Directive
Rewrite the stretch from the line containing "Image resolution: width=500" through the end of the entries as a numbered list, omitting blank lines. Leave the pictures out of your answer.

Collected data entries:
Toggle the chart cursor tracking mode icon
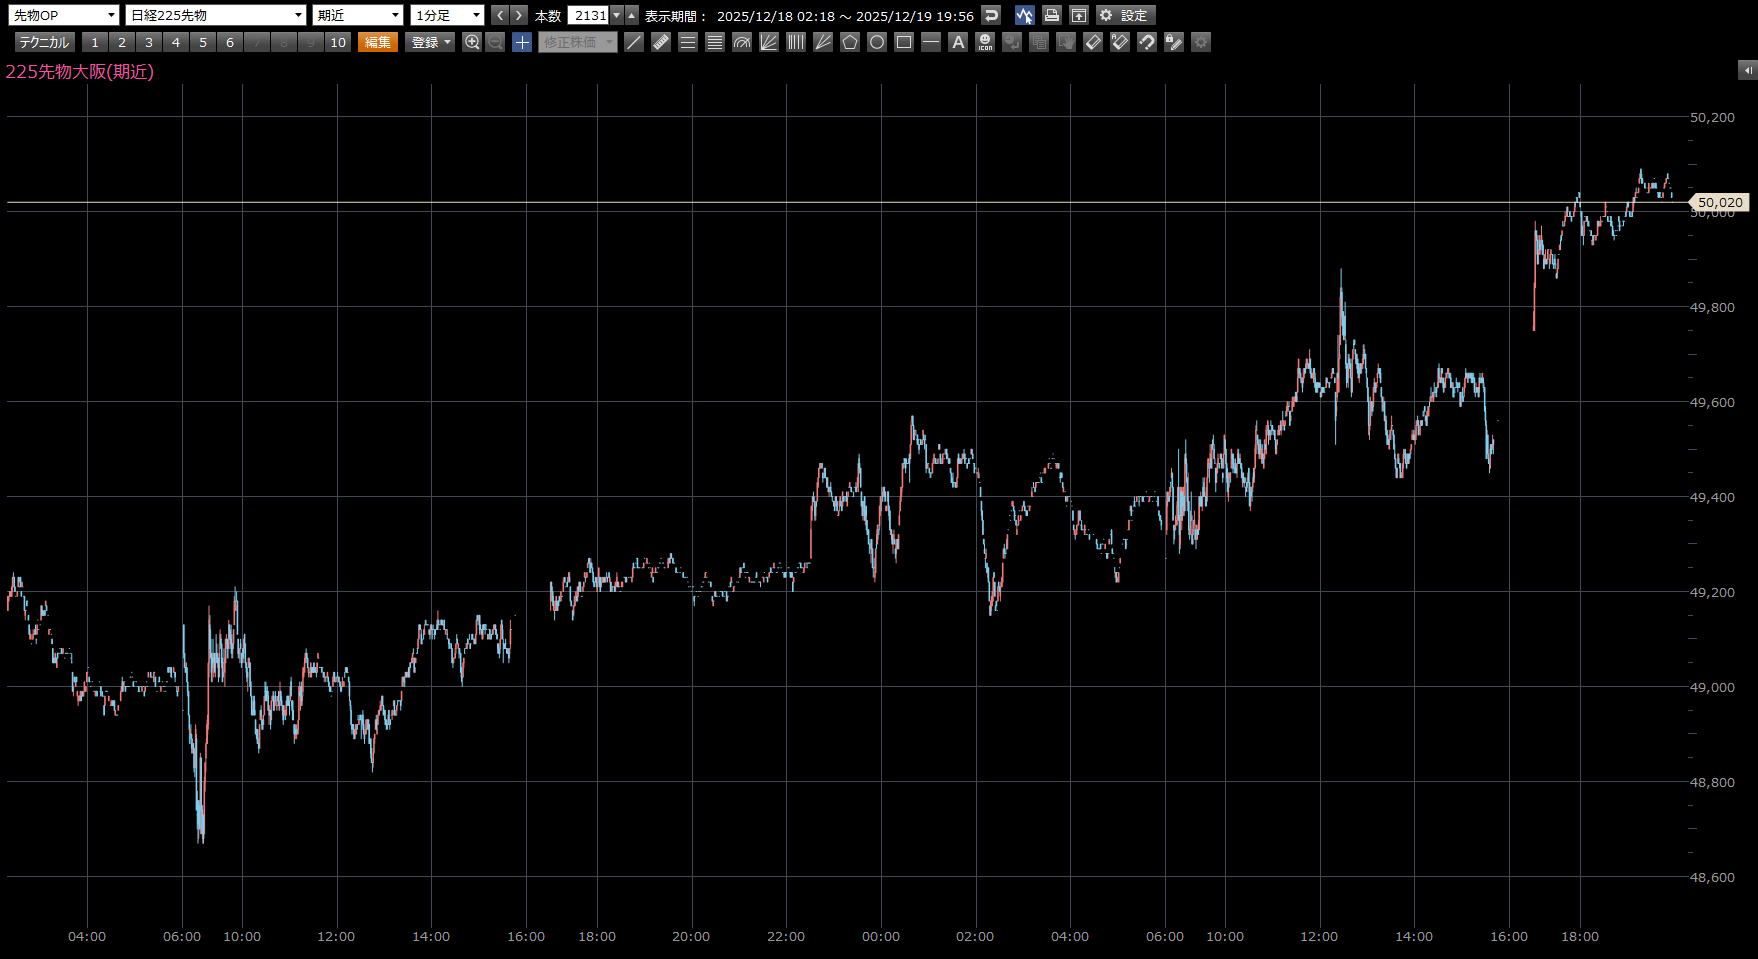The width and height of the screenshot is (1758, 959). coord(1024,15)
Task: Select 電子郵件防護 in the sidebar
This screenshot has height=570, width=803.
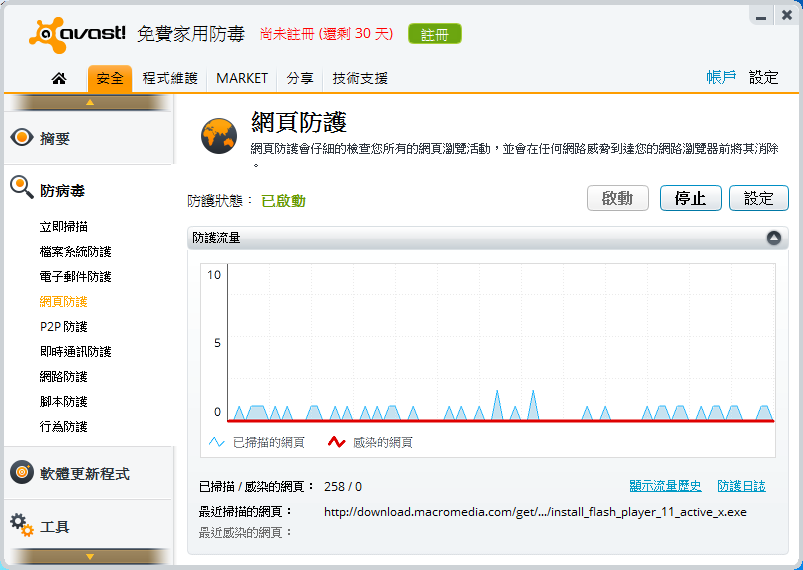Action: click(75, 277)
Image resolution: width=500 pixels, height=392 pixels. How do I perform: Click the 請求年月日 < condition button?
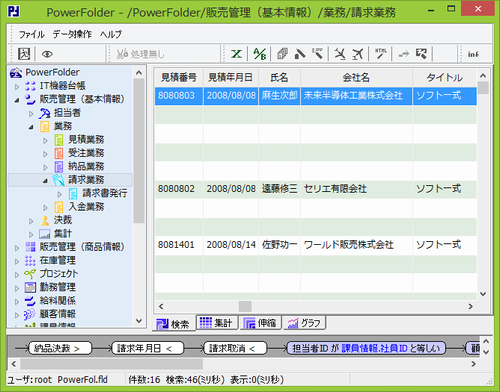point(147,348)
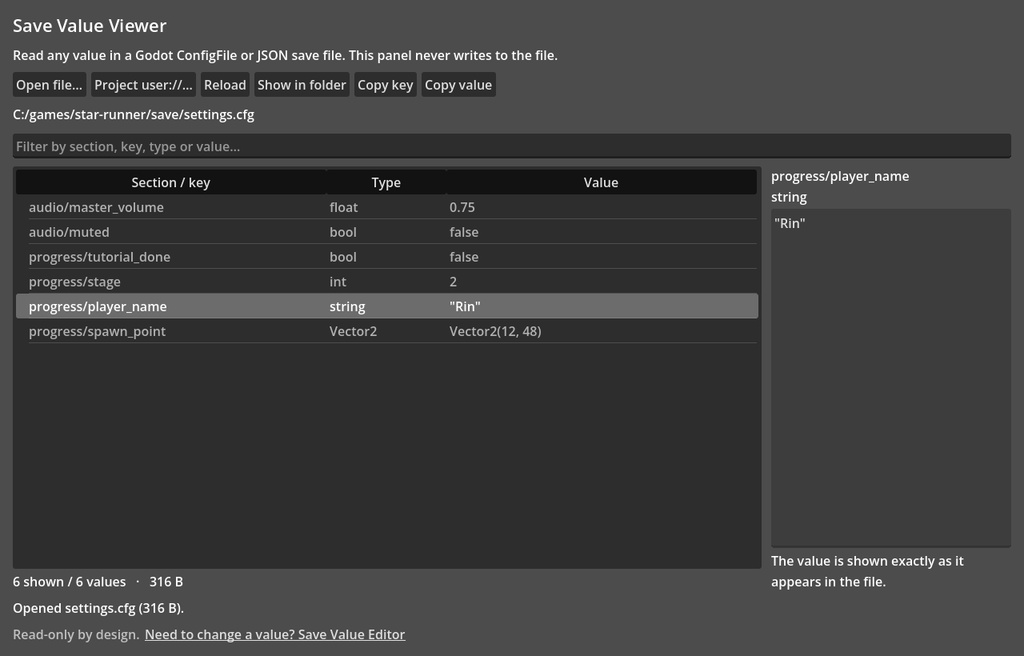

Exercise response
1. Image resolution: width=500 pixels, height=392 pixels. How do I perform: Click the 請求年月日 < condition button?
2. point(147,348)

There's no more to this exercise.